- Items from a dataset
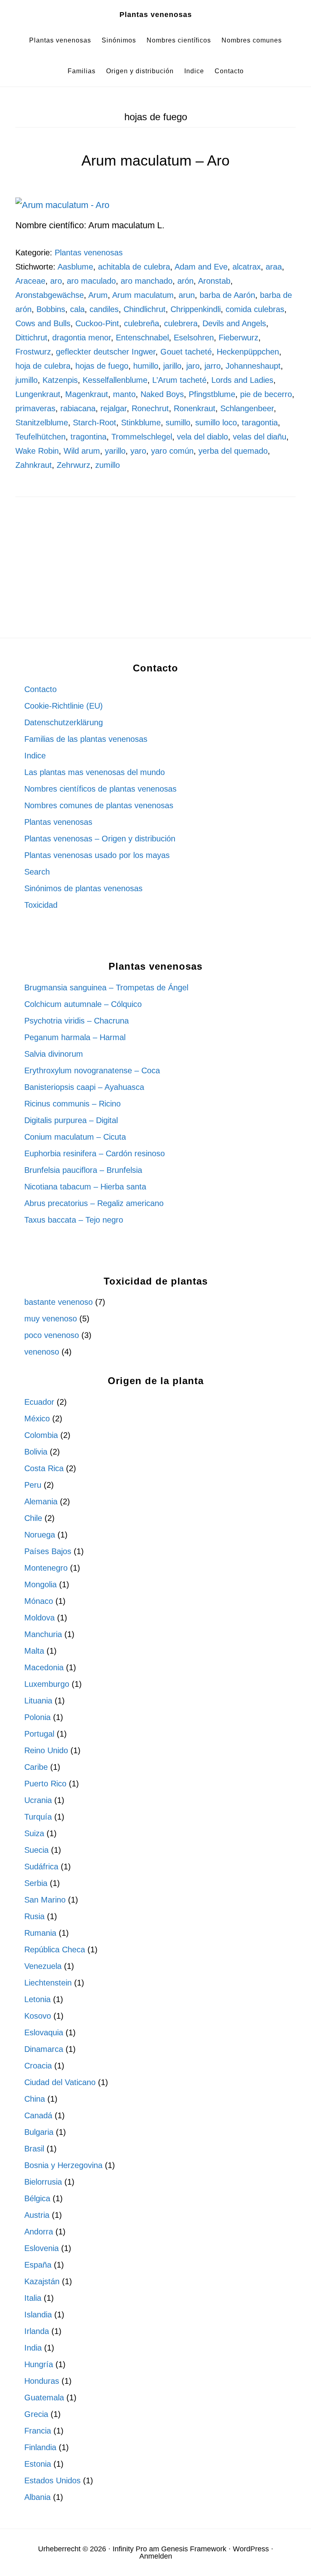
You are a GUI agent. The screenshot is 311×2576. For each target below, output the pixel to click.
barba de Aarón (227, 295)
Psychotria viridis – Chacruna (76, 1020)
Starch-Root (94, 422)
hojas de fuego (101, 365)
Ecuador (39, 1401)
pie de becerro (266, 394)
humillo (145, 365)
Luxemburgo (46, 1684)
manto (124, 394)
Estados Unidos (52, 2480)
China (34, 2098)
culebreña (141, 323)
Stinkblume (141, 422)
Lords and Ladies (242, 380)
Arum (98, 295)
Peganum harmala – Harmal (75, 1037)
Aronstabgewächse (49, 295)
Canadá (38, 2115)
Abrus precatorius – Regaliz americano (94, 1203)
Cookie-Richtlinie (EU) (63, 705)
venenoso (41, 1351)
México (37, 1418)
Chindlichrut (145, 309)
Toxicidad (41, 904)
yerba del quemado (233, 450)
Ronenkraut (194, 408)
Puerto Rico (45, 1783)
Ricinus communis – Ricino (72, 1103)
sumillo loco (216, 422)
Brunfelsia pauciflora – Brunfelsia (83, 1170)
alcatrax (246, 266)
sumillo (178, 422)
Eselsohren (194, 337)
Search (37, 871)
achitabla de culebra (134, 266)
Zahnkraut (33, 465)
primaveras (35, 408)
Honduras (41, 2380)
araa (274, 266)
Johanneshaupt (253, 365)
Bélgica (37, 2198)
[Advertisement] (156, 578)
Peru (32, 1484)
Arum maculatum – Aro (155, 160)
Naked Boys (162, 394)
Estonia (37, 2463)
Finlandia (40, 2447)
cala (77, 309)
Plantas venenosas (155, 15)
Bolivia (35, 1451)
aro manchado (147, 280)
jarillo (172, 365)
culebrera (181, 323)
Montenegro (46, 1567)
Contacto (40, 689)
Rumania (40, 1932)
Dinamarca (43, 2049)
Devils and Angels (234, 323)
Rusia (34, 1916)
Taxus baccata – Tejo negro (73, 1219)
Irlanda (36, 2331)
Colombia (41, 1435)
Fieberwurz (238, 337)
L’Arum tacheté (179, 380)
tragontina (88, 436)
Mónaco (38, 1601)
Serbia (35, 1883)
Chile (33, 1518)
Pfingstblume (212, 394)
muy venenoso (50, 1318)
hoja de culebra (42, 365)
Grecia (36, 2414)
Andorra (38, 2231)
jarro (212, 365)
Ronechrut (150, 408)
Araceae (30, 280)
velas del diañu (259, 436)
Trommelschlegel (141, 436)
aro (56, 280)
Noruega (39, 1534)
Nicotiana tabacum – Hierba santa (85, 1186)
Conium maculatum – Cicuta (75, 1136)
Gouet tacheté (186, 351)
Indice (35, 755)
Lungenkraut (37, 394)
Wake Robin (37, 450)
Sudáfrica (41, 1866)
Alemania (41, 1501)
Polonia (37, 1717)
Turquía (38, 1816)
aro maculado (91, 280)
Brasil (34, 2148)
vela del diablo (202, 436)
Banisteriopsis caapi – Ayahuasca (84, 1087)
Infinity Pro (130, 2549)
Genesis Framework (193, 2549)
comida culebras (255, 309)
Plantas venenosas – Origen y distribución (99, 838)
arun (187, 295)
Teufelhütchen (40, 436)
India (33, 2347)
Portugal (39, 1733)
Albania (37, 2497)
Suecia (36, 1849)
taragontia (260, 422)
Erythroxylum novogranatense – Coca (92, 1070)
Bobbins (50, 309)
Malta (34, 1650)
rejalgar (113, 408)
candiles (104, 309)
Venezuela (43, 1966)
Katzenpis (60, 380)
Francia (37, 2430)
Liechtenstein (48, 1982)
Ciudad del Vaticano (60, 2082)
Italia (32, 2298)
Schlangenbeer (247, 408)
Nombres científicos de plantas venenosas (100, 788)
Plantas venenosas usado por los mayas (97, 855)
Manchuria (43, 1634)
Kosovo (37, 2015)
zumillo (107, 465)
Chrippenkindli (195, 309)
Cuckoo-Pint (97, 323)
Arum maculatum (143, 295)
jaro (193, 365)
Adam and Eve (201, 266)
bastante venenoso (58, 1302)
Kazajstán (42, 2281)
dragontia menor (81, 337)
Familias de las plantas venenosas (85, 739)
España (37, 2264)
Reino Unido (46, 1750)
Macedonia (44, 1667)
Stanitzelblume (41, 422)
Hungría (38, 2364)
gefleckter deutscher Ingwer (106, 351)
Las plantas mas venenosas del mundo (94, 772)
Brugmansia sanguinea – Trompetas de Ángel (106, 987)
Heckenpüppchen (248, 351)
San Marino (45, 1899)
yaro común (172, 450)
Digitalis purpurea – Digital (71, 1120)
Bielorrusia (43, 2181)
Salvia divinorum (53, 1053)
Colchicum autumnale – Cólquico (83, 1004)
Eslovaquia (43, 2032)
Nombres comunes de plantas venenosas (98, 805)
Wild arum (82, 450)
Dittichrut (31, 337)
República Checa (54, 1949)
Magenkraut (86, 394)
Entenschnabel (142, 337)
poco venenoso (51, 1335)
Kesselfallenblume (115, 380)
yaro (138, 450)
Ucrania (38, 1800)
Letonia (37, 1999)
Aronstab (214, 280)
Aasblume (75, 266)
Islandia (38, 2314)
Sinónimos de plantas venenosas (83, 888)
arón (185, 280)
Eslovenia (41, 2248)
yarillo (115, 450)
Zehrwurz (73, 465)
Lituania (38, 1700)
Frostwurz (33, 351)
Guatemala (44, 2397)
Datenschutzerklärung (63, 722)
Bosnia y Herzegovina (63, 2165)
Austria (36, 2215)
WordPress (251, 2549)
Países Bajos (47, 1551)
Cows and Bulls (42, 323)
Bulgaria (38, 2132)
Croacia (38, 2065)
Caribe (36, 1767)
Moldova (39, 1617)
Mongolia (40, 1584)
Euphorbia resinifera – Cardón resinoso (94, 1153)
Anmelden (155, 2556)
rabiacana (78, 408)
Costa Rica (44, 1468)
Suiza (34, 1833)
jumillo (26, 380)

- Exercise brief
Restate the lines of the records exactly, starting at the first and stopping after the line with "yerba del quemado (233, 450)". Leave out any picture.

- Solved exercise
You are a GUI agent. The screenshot is 311×2576. For each target below, output the pixel to click.
barba de Aarón (227, 295)
Psychotria viridis – Chacruna (76, 1020)
Starch-Root (94, 422)
hojas de fuego (101, 365)
Ecuador (39, 1401)
pie de becerro (266, 394)
humillo (145, 365)
Luxemburgo (46, 1684)
manto (124, 394)
Estados Unidos (52, 2480)
China (34, 2098)
culebreña (141, 323)
Stinkblume (141, 422)
Lords and Ladies (242, 380)
Arum (98, 295)
Peganum harmala – Harmal (75, 1037)
Aronstabgewächse (49, 295)
Canadá (38, 2115)
Abrus precatorius – Regaliz americano (94, 1203)
Cookie-Richtlinie (EU) (63, 705)
venenoso (41, 1351)
México (37, 1418)
Chindlichrut (145, 309)
Toxicidad (41, 904)
yerba del quemado (233, 450)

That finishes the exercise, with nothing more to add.